Adolescents in the three studies – Measure Up 1, Measure Up 2, and AD Up – received once-daily oral upadacitinib 15 mg, 30 mg, or placebo. All participants in AD Up used topical corticosteroids.
At 16 weeks, in Measure Up 1, Measure Up 2, and AD Up, respectively, a greater proportion of adolescents improved by at least 75% in the Eczema Area and Severity Index (EASI 75) with upadacitinib 15 mg (73%, 69%, 63%); and with upadacitinib 30 mg (78%, 73%, 84%), compared with placebo (12%, 13%, 30%), (P < .001 for all comparisons vs. placebo).
Upadacitinib was generally well tolerated among the adolescents, with mild or moderate acne being the most common adverse event, reported in 10%-13% of those on 15 mg and 15%-16% of those on 30 mg vs. 2%-3% of those on placebo.

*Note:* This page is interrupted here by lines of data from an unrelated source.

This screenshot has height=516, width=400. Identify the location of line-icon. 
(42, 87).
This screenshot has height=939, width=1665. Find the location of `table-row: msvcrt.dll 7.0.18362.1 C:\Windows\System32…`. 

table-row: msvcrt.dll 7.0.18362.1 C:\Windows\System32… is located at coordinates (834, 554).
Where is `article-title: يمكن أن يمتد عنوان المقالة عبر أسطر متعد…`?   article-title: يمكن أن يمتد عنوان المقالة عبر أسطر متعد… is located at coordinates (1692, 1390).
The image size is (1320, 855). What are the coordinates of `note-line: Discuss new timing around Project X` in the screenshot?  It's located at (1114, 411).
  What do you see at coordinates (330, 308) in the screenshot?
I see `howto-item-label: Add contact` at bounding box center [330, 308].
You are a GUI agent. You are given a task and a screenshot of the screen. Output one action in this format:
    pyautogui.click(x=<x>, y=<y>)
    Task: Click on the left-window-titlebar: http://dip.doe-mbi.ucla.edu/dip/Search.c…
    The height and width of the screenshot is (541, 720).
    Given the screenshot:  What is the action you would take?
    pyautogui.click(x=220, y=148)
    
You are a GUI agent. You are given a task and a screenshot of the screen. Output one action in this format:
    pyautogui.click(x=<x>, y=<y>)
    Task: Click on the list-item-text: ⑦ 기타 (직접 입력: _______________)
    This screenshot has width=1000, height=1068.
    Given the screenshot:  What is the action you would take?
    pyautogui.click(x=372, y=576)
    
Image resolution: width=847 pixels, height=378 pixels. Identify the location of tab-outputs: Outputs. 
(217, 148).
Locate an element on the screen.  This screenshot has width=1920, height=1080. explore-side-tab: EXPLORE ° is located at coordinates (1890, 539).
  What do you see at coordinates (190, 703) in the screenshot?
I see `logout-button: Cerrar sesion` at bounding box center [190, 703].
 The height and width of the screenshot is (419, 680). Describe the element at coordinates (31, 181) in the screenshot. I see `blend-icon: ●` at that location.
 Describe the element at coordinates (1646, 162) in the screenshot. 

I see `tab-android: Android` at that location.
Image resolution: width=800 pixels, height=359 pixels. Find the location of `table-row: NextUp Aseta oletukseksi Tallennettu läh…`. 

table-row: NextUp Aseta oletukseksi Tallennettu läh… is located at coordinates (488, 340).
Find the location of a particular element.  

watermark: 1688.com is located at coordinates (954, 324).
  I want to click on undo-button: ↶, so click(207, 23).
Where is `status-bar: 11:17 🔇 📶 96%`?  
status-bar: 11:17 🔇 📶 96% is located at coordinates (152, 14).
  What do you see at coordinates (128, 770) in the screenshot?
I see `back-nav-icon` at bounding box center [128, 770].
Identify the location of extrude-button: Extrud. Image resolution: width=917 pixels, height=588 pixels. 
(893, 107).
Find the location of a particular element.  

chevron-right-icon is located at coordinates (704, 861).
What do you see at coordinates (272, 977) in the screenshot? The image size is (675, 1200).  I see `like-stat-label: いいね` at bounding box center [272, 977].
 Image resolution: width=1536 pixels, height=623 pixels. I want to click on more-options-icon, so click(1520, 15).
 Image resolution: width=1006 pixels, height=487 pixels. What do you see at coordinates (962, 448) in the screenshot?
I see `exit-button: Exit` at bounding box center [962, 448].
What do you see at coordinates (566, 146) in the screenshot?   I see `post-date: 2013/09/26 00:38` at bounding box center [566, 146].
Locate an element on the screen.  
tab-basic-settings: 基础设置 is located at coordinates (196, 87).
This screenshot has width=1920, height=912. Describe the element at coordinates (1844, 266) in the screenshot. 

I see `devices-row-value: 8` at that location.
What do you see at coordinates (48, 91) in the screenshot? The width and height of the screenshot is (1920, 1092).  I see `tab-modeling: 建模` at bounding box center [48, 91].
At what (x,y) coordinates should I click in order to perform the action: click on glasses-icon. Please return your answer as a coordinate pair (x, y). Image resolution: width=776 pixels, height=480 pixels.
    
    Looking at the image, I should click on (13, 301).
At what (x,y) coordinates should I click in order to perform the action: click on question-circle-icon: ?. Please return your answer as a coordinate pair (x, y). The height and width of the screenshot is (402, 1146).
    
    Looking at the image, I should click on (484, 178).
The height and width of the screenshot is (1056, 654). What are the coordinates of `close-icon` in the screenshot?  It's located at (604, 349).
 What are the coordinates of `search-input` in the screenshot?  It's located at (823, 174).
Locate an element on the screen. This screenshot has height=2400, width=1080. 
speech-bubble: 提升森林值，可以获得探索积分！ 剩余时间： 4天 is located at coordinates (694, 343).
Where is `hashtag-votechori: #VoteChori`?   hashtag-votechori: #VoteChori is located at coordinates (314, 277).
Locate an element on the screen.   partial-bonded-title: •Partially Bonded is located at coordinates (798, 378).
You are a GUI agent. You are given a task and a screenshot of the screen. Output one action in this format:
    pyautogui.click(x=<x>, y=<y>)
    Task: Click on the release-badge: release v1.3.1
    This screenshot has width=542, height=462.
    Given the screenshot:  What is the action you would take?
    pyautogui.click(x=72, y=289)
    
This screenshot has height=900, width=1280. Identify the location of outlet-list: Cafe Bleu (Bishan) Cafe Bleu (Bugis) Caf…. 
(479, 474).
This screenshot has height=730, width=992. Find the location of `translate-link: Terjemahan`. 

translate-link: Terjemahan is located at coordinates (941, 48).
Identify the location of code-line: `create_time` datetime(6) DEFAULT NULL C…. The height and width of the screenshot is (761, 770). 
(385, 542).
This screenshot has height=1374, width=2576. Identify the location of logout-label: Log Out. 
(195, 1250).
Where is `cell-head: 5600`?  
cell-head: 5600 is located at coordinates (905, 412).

Asked to comment on the study, Peck Ong, MD, a pediatric allergist and immunologist at Children’s Hospital Los Angeles, said that he was not surprised by the drug’s effectiveness because JAK inhibitors are potent immunosuppressants. Strengths of the studies include the many pediatric participants, its international reach, and its use of standardized and validated measures, said Dr. Ong, who was not involved in the study.
“The effect of JAK inhibitors is more specific than traditional immunosuppressants such as cyclosporine and methotrexate but not as specific as biologics; therefore, long-term safety data are needed,” he advised. “16 weeks is a very short time to study a chronic disease like atopic dermatitis. We need safety data longer than 1 year.”
Given the disease’s potential impact on self-esteem, sleep, and other important areas of life, Sean Reynolds, MBBCH, a pediatric dermatologist at Children’s Mercy Kansas City (Mo.), welcomed the data on the newer pharmacologic agents.
“FDA-approved systemic treatment options for adolescents with AD are currently limited, which necessitates studies such as this that explore additional treatment options,” said Dr. Reynolds, who also was not involved in the study, told this news organization.
He added that oral upadacitinib may especially help patients who have not found relief with other topical or systemic treatments or who are needle phobic. While the overall efficacy and relatively mild side effects for most patients taking upadacitinib in the trials are encouraging, “the long-term efficacy and side effects in this population require further study, especially considering the limited systemic AD treatment options available in this age group,” he added.
“Given the reported use of other JAK inhibitors to treat myriad inflammatory skin conditions beyond atopic dermatitis, the potential use of upadacitinib and other JAK inhibitors to treat these skin diseases in children and adolescents represents an exciting area for future study in the field of pediatric dermatology,” Dr. Reynolds noted.
The study was funded by AbbVie, the developer and manufacturer of upadacitinib. Dr. Paller and almost all other authors reported relevant financial relationships with AbbVie and other pharmaceutical companies. Dr. Ong reported serving on an AbbVie advisory board, and Dr. Reynolds reported no conflict of interest with the study.